In this method we only consider strong links, as described in the X-Cycles article, and not weak links. We can connect candidates, which are the same, by using the rule described in Single’s Chains. We can also links two different candidates only if they are the only two candidates in a cell. To clarify this, let us consider a cell which has only two candidates 1 and 5. If 1 is ON then 5 is clearly OFF and vice versa. The link is strong because there are only two candidates in the cell and each colour implies the other (i.e. works both ways).
Let us jump straight into the rules. There are 6 ways we can eliminate, which makes this method quite powerful. You may recognise some of the rules from previous chaining strategies.
This rule follows a similar logic to Singles's Chains Rule 2 (which works for 3D Medusa as well).
If there are two candidates with the same colour in the same cell then this must be the
OFF colour, i.e. both candidates can not be the value for a given cell.
Rule 2 is the same as in Single’s Chains. If there are two candidates X,
see each other (share a house) and they have the same colour, then that colour is OFF,
as a house can not have the same two values. Let us quickly see this in an example.
Looking closely at row A, we notice that there are two 5 candidates which are red. This means that red is the OFF colour and so we can eliminate all red candidates and place all green candidates
If there are no contradictions as per rules 1 and 2, the chain is said to be ”nice” (which is important for loops
in X-Cycles and Alternating Inference Chains).
This means that we cannot deduce the correct colour from the chain, but we can eliminate from outside of the chain.
This rule is the same as rule 4 in Singles's Chains and follows the same idea as rule 3. If an uncoloured candidate X
“sees” (shares a house with) two differently coloured candidates X, then we can eliminate the uncoloured candidate.
The reason is that the uncoloured candidate sees both colours and one of the colours will correspond to ON (i.e. will be placed).
Let us see this in an example.
There are no contradictions in the chain, presented in this board, but let us look more closely at candidate 9 in cell F7. This candidate sees (9, H7) and (9, D9).
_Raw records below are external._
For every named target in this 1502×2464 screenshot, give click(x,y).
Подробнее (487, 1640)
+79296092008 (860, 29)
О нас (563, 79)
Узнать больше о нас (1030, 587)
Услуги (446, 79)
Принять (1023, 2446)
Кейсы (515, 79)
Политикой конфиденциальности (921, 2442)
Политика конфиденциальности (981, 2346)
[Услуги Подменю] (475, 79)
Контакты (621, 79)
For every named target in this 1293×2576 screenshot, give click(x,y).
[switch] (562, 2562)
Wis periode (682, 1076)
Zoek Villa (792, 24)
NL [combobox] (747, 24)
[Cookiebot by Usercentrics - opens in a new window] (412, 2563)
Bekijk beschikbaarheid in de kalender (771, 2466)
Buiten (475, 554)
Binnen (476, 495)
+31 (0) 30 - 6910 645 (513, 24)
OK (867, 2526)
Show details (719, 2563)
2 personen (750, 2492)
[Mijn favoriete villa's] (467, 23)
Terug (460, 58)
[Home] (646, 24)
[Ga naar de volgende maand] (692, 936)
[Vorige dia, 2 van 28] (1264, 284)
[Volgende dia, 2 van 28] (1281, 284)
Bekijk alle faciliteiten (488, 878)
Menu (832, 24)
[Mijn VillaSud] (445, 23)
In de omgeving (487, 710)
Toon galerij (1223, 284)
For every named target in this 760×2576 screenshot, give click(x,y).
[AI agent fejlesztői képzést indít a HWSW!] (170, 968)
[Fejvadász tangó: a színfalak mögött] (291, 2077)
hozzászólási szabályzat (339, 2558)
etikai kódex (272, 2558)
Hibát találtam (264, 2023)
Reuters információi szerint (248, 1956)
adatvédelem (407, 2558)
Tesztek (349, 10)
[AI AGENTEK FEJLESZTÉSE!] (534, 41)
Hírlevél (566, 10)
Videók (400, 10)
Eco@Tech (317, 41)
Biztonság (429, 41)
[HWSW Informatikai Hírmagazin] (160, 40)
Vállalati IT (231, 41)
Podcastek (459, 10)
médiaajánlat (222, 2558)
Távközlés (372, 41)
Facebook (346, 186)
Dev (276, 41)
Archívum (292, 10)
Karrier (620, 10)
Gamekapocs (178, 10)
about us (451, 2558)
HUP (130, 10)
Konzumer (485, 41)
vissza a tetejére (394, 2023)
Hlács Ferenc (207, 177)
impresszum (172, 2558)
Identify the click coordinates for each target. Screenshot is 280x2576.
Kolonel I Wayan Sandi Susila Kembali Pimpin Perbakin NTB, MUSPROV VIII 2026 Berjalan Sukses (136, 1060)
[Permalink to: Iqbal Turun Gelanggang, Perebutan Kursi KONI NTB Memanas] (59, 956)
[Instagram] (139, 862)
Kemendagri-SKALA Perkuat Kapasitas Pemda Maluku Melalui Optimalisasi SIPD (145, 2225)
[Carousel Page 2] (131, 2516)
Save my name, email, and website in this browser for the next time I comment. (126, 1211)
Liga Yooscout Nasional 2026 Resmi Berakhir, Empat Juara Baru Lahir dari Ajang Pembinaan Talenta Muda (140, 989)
Either colour can be the ON colour, but since (9, F7) sees both, it cannot be the correct value for F7 and we can eliminate it.
The same holds for (9, H7), which sees again (9, H7) and (9, D9).
Rule 5 is similar to rule 4, but instead of looking for two coloured candidates in the same house,
one of them will be in the same cell as the uncoloured candidate. Let us clearly state the rule:
If an uncoloured candidate X sees a coloured candidate X (both share a house) and the uncoloured
candidate is in a cell, where another candidate is coloured differently, then we can eliminate the uncoloured candidate.
Let us see this in an example.
Consider the chain on this board. Looking at D7, suppose that the green 5 is ON, in which case we can eliminate the candidate 2. If the the green 5 is OFF then (2, D9) is ON and we can again eliminate the candidate 2 on D7. The same holds for candidate 6 in E7 which has a red 5 in the cell and sees a green 6 in the same square.
This rule is fairly straightforward, but may be harder to spot. We consider a cell, which
is not in the chain and determine the correct colours within the chain. The rule states that
if there exists a cell, which is not in the chain, and every candidate in that cell is seen by
candidates in the chain of the same colour, then the given colour is OFF. Sounds complicated so
let us clarify the rule with a quick example.
Let us consider the cell A5 in the following board. The candidate 2 in this cell sees (2, B4) and the candidate 7 sees (7, A7). If the red colour was ON then there would be no possible candidates for A5, which is a contradiction. In other words, A5 is “emptied” by the red colour and so the colour is OFF. Hence, we can eliminate all red candidates and place the green candidates.